Ein Verbot von weltanschaulichen/religiösen Kleidungsstücken (z.B. Kippa oder Kopftuch) ist eine Einschränkung der grundrechtlich geschützten Religionsfreiheit, wenn nicht klar und vor allem begründet nachgewiesen wird, dass das Vertrauen in die neutrale Amtsführung beeinträchtigt ist. Dafür bräuchte es neben der weltanschaulichen/religiösen Kleidungsstücke weitere Umstände.

Am 22.4.2021 hat der Bundestag das „Gesetz zur Regelung des Erscheinungsbilds von Beamtinnen und Beamten sowie zur Änderung weiterer dienstrechtlicher Vorschriften“ beschlossen. Dieses soll als Rechtsgrundlage dienen, das äußerliche Erscheinungsbild von Beamtinnen und Beamten durch Verbote zu reglementieren. Bündnis 90/Die Grünen haben sich dem Gesetzentwurf der Bundesregierung im Bundestag nicht zugestimmt, sondern wir haben uns enthalten und deutliche Kritik an Teilen des Gesetzentwurfes geübt. Denn leider bezieht sich das Gesetz auch auf Kleidungsstücke, die aus religiösen oder weltanschaulichen Gründen getragen werden und steht damit im Widerspruch zur oben benannten Rechtsprechung des Bundesverfassungsgerichts.
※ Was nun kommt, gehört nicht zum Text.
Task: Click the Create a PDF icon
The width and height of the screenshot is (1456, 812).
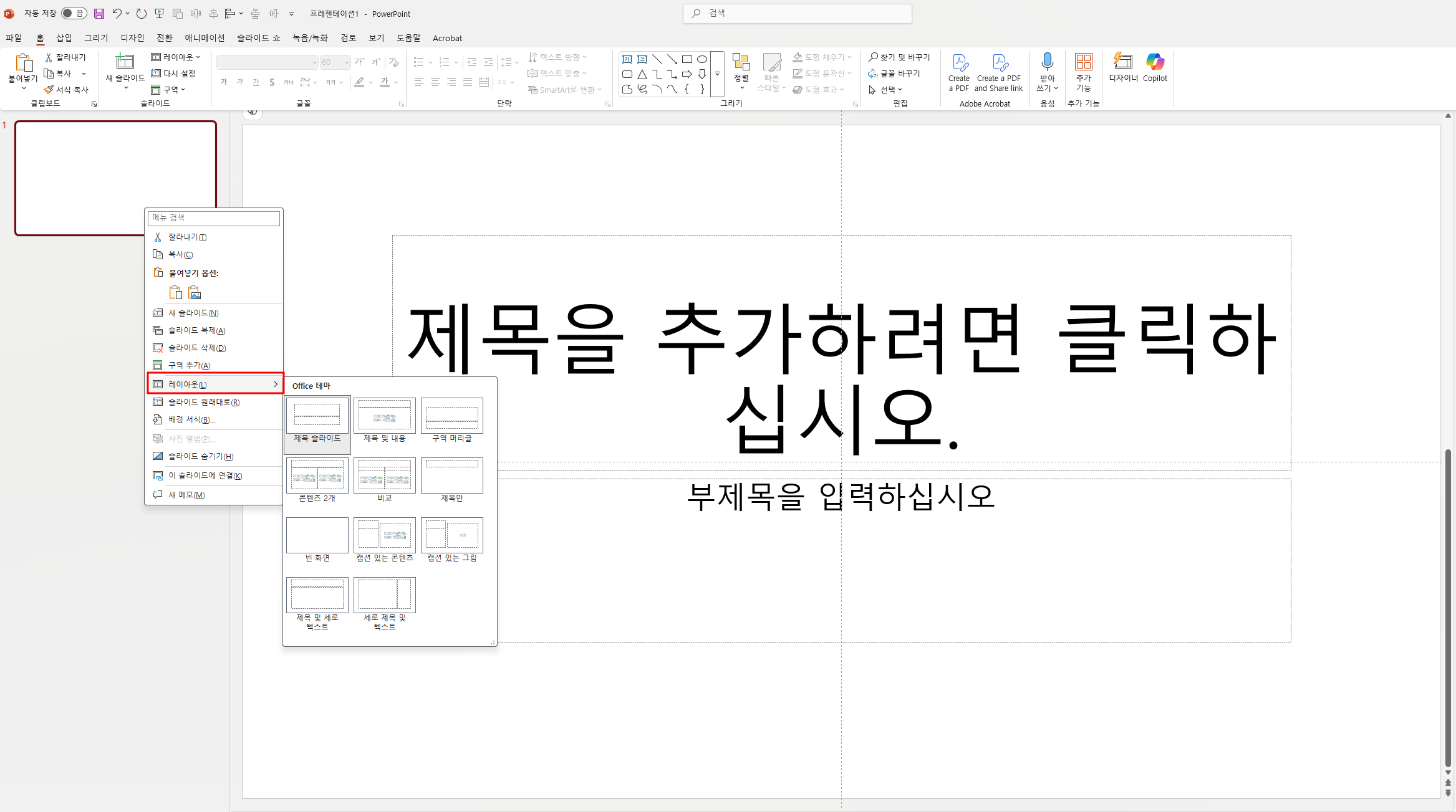Action: click(x=959, y=64)
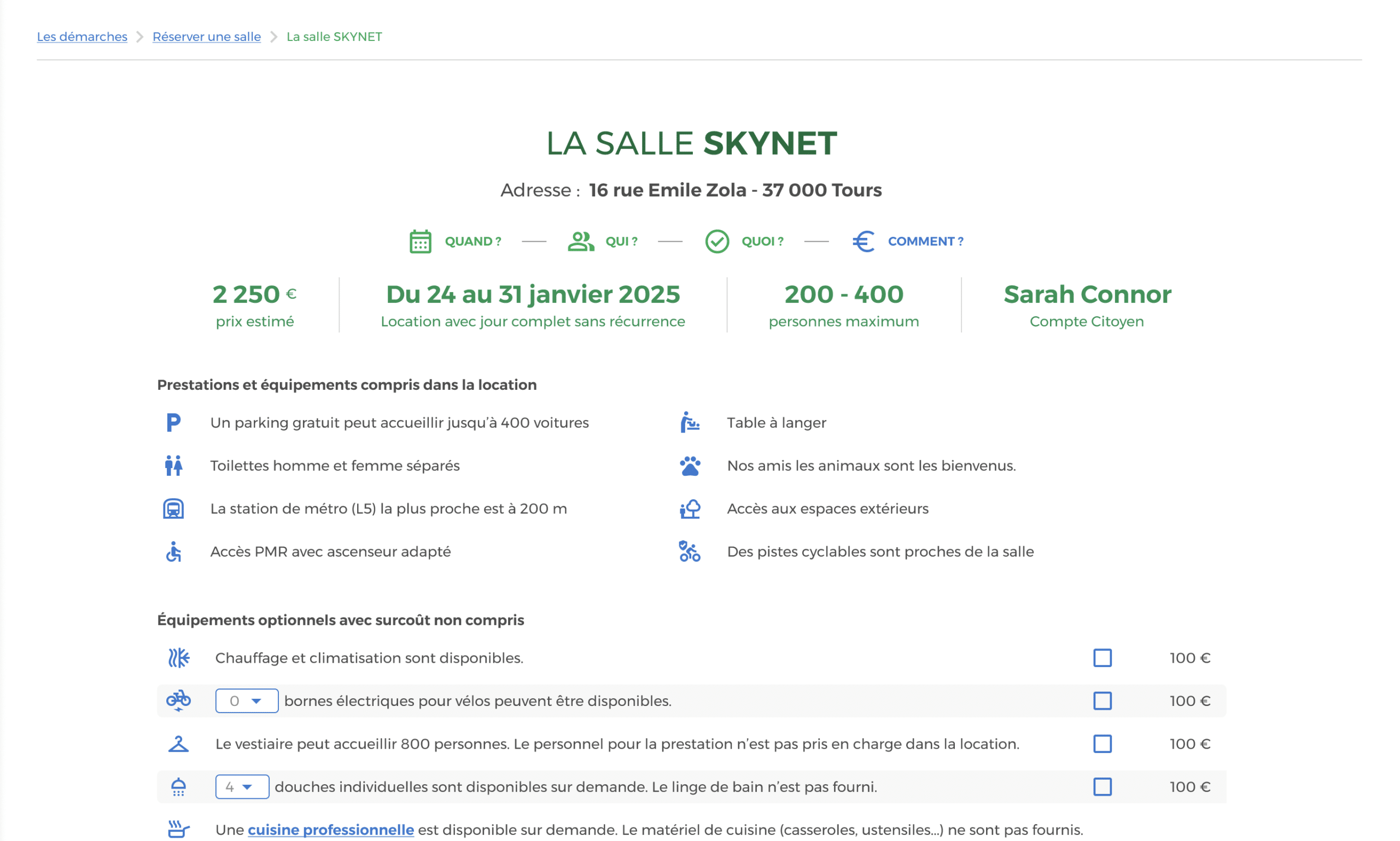Go to the QUOI step tab
Viewport: 1400px width, 841px height.
(x=762, y=242)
Die Grünen eint ein Grundwert: Wir setzen uns ein für die Ermächtigung und Selbstbestimmung aller Frauen, für ihre Grundrechte und ihre gerechte Teilhabe. Dafür, dass jede Frau selbst entscheiden kann, was sie glauben und wie sie sich kleiden möchte. Wir sagen klar: Niemand darf Frauen vorschreiben, was sie aus religiösen Gründen anzuziehen haben, noch sie zwingen, sich auszuziehen. Wir stehen dafür, dass jede Frau ihre Persönlichkeit frei entfalten kann, ihren Beruf frei wählen und ihren Glauben frei ausleben. Das machen wir für jede einzelne Frau. Und dafür kämpfen wir auch auf der strukturellen Ebene.

Deshalb lehnen wir auch das Berliner Neutralitätsgesetz ab, denn es diskriminiert und entmündigt gläubige Menschen mit einem sichtbaren religiösen Symbol oder Kleidungsstück – allen voran kopftuchtragende Frauen. Für so viele Frauen bedeutet es de facto ein Arbeitsverbot. Und es spricht muslimischen kopftuchtragenden Frauen pauschal ab, selbstbestimmt agieren und die Werte des Grundgesetzes teilen zu können.